FPSLREB Decisions

Decision Information

Summary:

The grievors alleged that the employer had violated the on-call and overtime distribution provisions of their collective agreement – the grievors were parole officers who worked in Quebec – the employer and the bargaining agent had signed a local agreement, which set out the procedure to be followed in selecting employees to be on call – the employer had respected that agreement, but the grievors alleged that it no longer applied since the situation in Quebec had evolved and because the employer had not offered one of the grievors language training, allegedly in violation of one of the provisions in the local agreement – the adjudicator dismissed the grievance – the local agreement was still in effect, and the fact that the employer had rejected the bargaining agent's requests to renegotiate it did not give the grievors the right to unilaterally repudiate it – as for the alleged violation of the language training provision, there was no evidence that this was the case, and even if it were, in any event, it would not nullify the entire agreement as was sought by the grievors. Grievance denied.

Decision Content

 Harvey and Séguin v. Treasury Board (Correctional Service of Canada)


Public Service
Labour Relations Act

Coat of Arms - Armoiries
  • Date: 20150130
  • File: 566-02-3594 and 3595
  • Citation: 2015 PSLREB 14

Before an adjudicator


BETWEEN

ANDRÉ HARVEY AND GISÈLE SÉGUIN

Grievors

and

TREASURY BOARD
(Correctional Service of Canada)

Employer

Indexed as
Harvey and Séguin v. Treasury Board (Correctional Service of Canada)

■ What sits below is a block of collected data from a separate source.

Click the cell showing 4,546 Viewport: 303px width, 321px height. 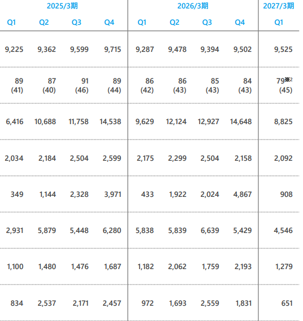pos(283,231)
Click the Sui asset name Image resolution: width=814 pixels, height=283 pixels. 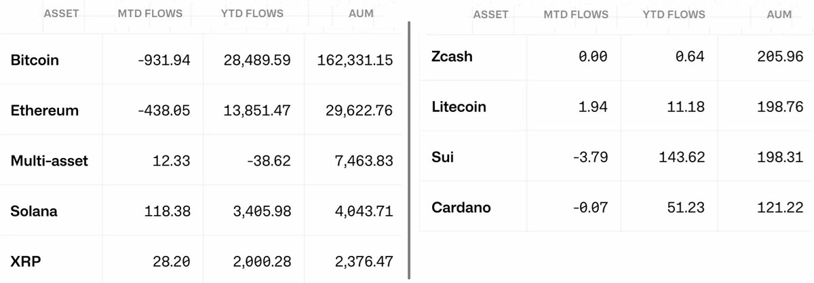(x=442, y=157)
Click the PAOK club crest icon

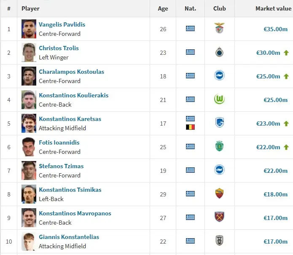tap(219, 241)
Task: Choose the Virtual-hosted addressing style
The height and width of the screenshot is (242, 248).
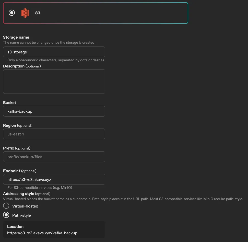Action: click(x=6, y=205)
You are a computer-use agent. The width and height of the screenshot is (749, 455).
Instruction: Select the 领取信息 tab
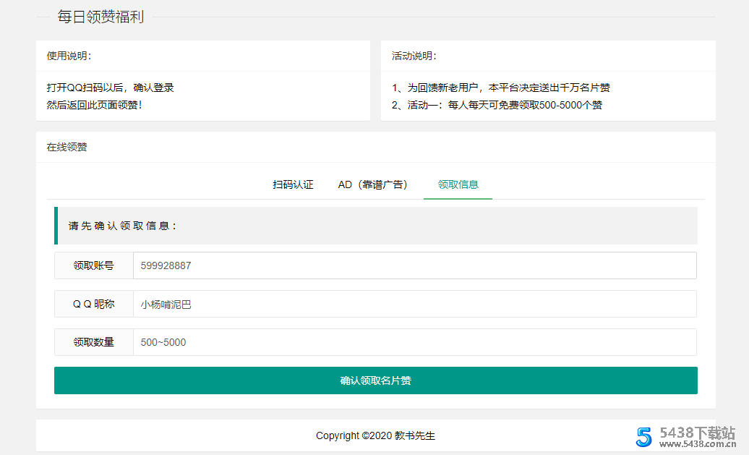tap(457, 184)
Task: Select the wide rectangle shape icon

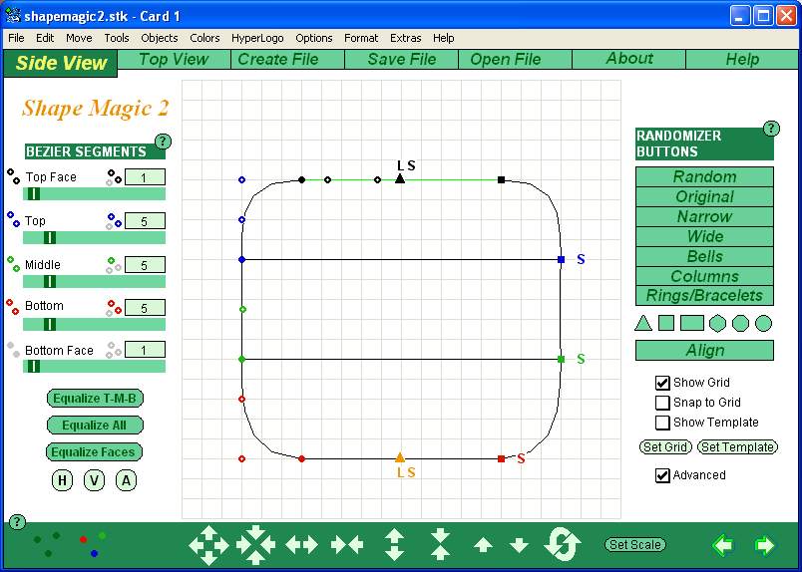Action: [x=691, y=323]
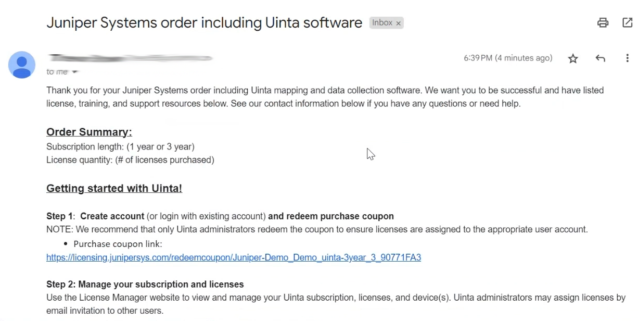Click the email subject title
Viewport: 638px width, 321px height.
point(204,23)
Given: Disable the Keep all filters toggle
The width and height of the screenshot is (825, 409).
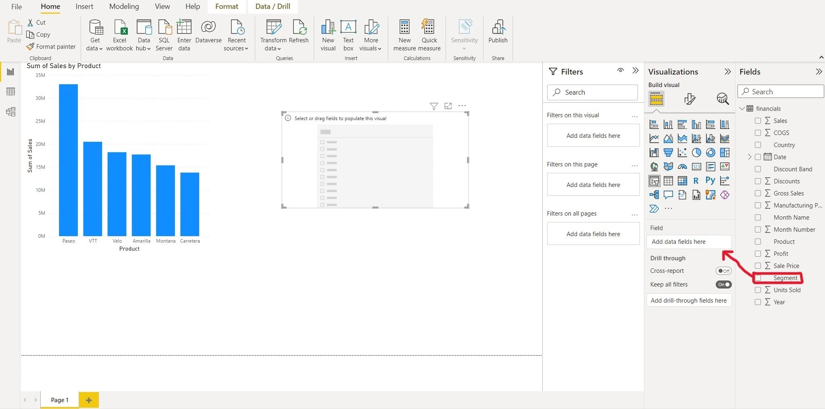Looking at the screenshot, I should click(x=723, y=284).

In the matter of individual grievances referred to adjudication

REASONS FOR DECISION

Before:
Michael Bendel, adjudicator
For the Grievors:
Goretti Fukamusenge, Public Service Alliance of Canada
For the Employer:
Pierre-Marc Champagne, Justice Canada
Heard at Montreal, Quebec,
November 20, 2014.
(PSLREB Translation)

I. The grievances and the facts

1 The grievors, André Harvey and Gisèle Séguin, each filed a grievance, in identical terms, in which each claimed that the Correctional Service of Canada ("the department") did not fairly distribute standby and overtime, which allegedly violated the Program and Administrative Services collective agreement between the Treasury Board ("the employer") and the Public Service Alliance of Canada ("the bargaining agent") that expired on June 20, 2007 ("the collective agreement").

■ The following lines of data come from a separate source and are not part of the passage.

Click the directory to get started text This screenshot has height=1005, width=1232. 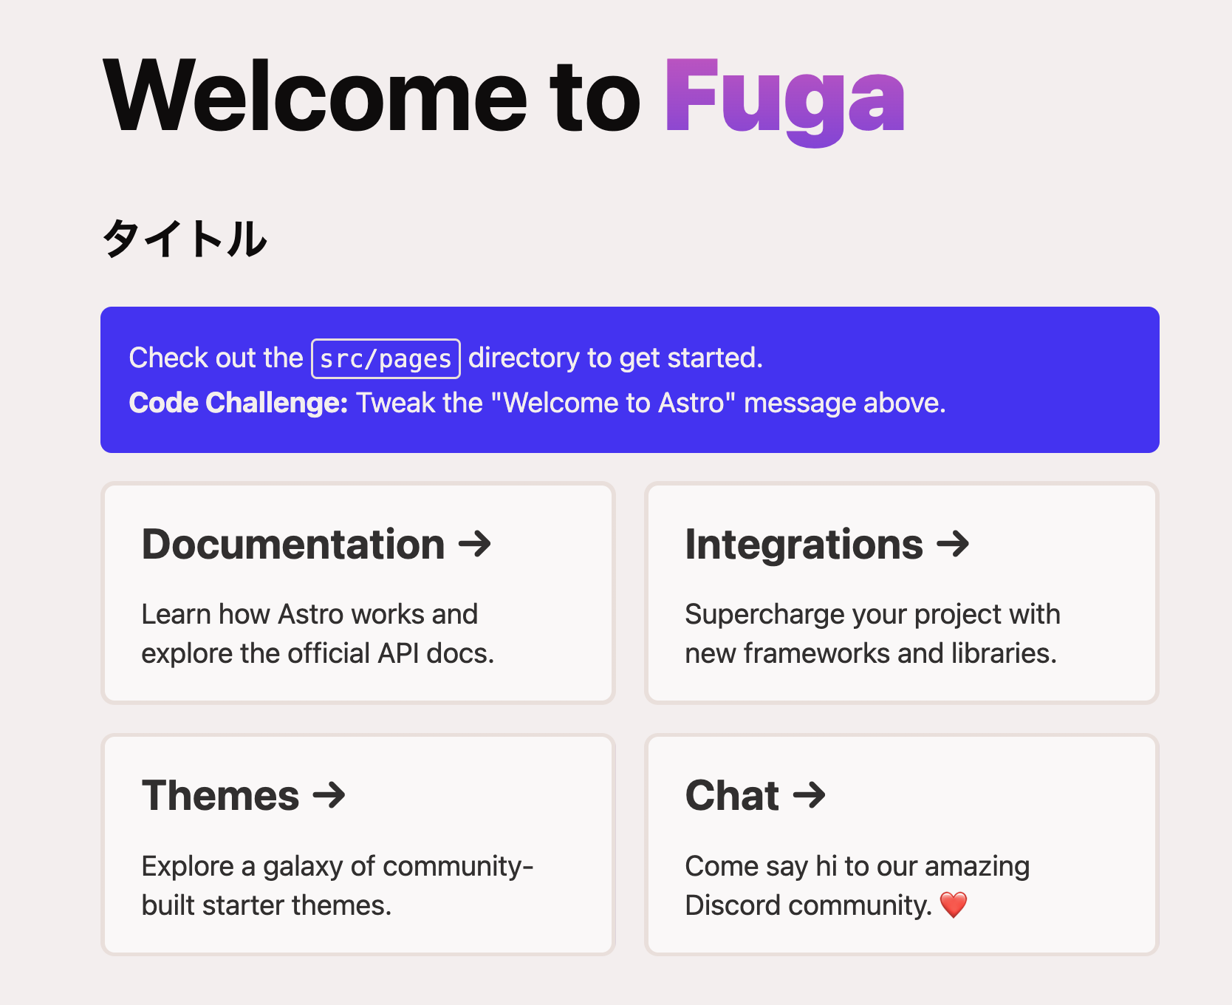point(615,358)

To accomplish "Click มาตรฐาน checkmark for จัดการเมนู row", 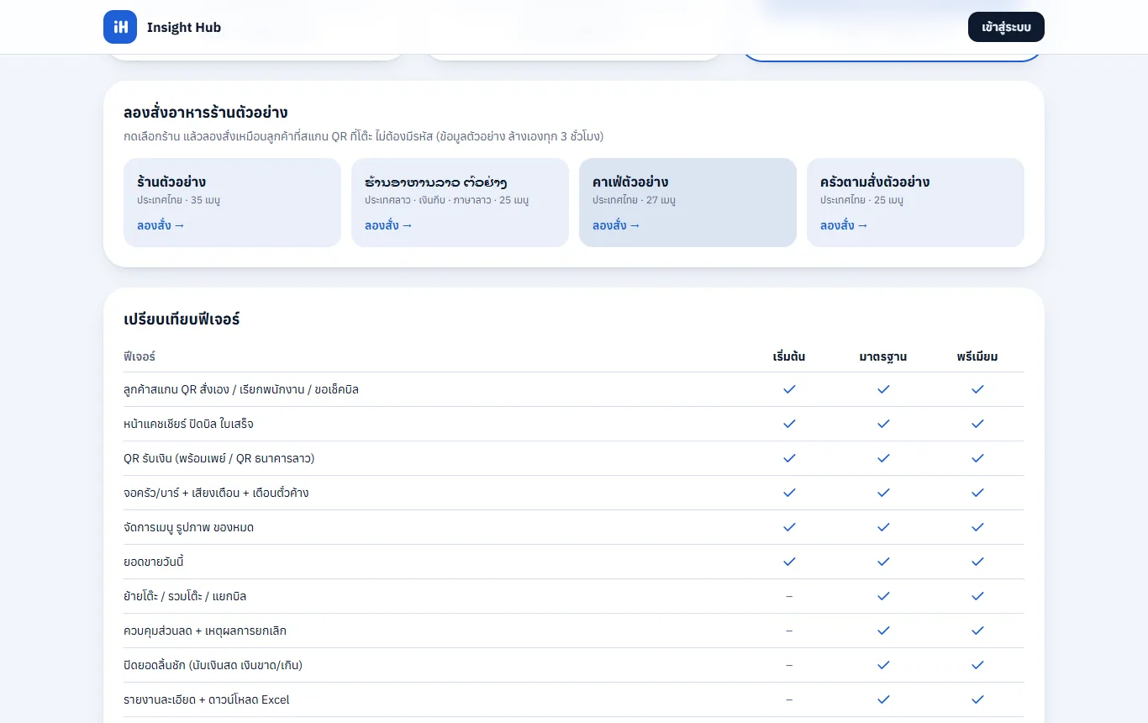I will click(x=883, y=527).
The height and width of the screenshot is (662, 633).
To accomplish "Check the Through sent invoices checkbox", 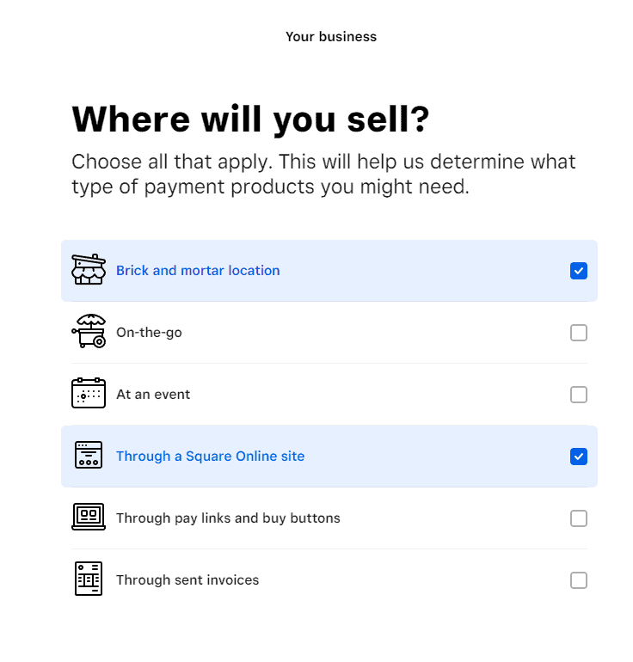I will [579, 580].
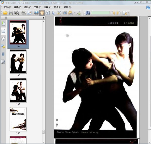Expand the PDF convert dropdown arrow

pos(74,13)
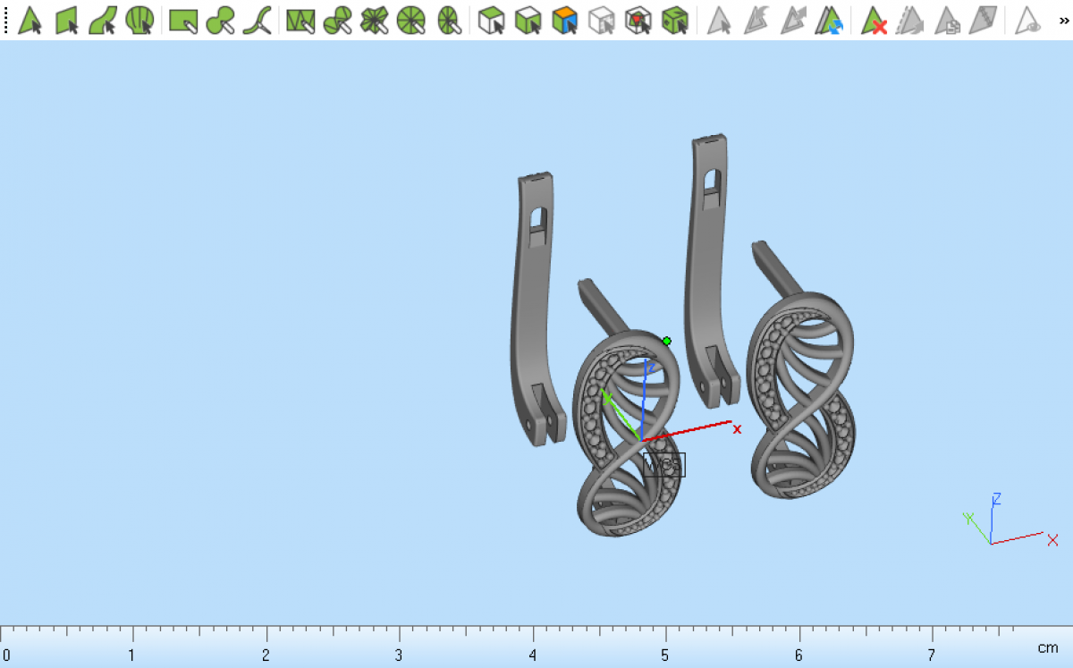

2 On November 1, 2014, the Public Service Labour Relations and Employment Board Act (S.C. 2013, c. 40, s. 365) was proclaimed into force (SI/2014-84), creating the Public Service Labour Relations and Employment Board ("the new Board") to replace the former Public Service Labour Relations Board ("the former Board") as well as the former Public Service Staffing Tribunal. On the same day, the consequential and transitional amendments contained in sections 366 to 466 of the Economic Action Plan 2013 Act, No. 2 (S.C. 2013, c. 40) also came into force (SI/2014-84). Pursuant to section 396 of the Economic Action Plan 2013, No. 2, an adjudicator seized of a grievance before November 1, 2014, continues to exercise the powers set out in the Public Service Labour Relations Act (S.C. 2003, c. 22, s. 2) as that Act read immediately before that date.

3 The grievors were parole officers, classified WP-04, and had been assigned for several years to the Laval office in Quebec, where they normally worked from Monday to Friday from 07:00 to 18:00, like other parole officers.

4 To be able to respond in a timely manner to service requests received during off-duty hours, the department designated employees for standby duties. Those employees, who received the standby premium set out in the collective agreement, were required to quickly answer pager calls. If a designated employee was required to go to work during the standby period, he or she also received compensation for the overtime hours worked.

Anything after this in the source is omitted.